Directions: Every line from the one bearing "licenza CC BY-SA 3.0 (92, 2527)" through the last line of the entries should be printed exactly, with no other output.

----

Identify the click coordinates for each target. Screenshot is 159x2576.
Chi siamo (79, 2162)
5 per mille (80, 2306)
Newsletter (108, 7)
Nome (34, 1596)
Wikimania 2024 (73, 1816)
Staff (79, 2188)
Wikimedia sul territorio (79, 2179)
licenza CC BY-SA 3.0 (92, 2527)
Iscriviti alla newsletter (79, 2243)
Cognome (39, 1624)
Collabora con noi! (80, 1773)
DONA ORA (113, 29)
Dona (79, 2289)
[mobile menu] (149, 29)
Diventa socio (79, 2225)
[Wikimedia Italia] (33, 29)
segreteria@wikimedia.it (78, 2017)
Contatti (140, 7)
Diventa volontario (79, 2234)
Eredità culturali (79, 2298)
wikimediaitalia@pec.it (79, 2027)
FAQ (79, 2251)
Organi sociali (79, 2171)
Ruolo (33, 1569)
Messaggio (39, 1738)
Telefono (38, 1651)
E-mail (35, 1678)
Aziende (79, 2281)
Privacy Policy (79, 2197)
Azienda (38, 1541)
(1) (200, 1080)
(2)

----

Answer to this exercise:
licenza CC BY-SA 3.0 (92, 2527)
Iscriviti alla newsletter (79, 2243)
Cognome (39, 1624)
Collabora con noi! (80, 1773)
DONA ORA (113, 29)
Dona (79, 2289)
[mobile menu] (149, 29)
Diventa socio (79, 2225)
[Wikimedia Italia] (33, 29)
segreteria@wikimedia.it (78, 2017)
Contatti (140, 7)
Diventa volontario (79, 2234)
Eredità culturali (79, 2298)
wikimediaitalia@pec.it (79, 2027)
FAQ (79, 2251)
Organi sociali (79, 2171)
Ruolo (33, 1569)
Messaggio (39, 1738)
Telefono (38, 1651)
E-mail (35, 1678)
Aziende (79, 2281)
Privacy Policy (79, 2197)
Azienda (38, 1541)
(1) (200, 1080)
(2)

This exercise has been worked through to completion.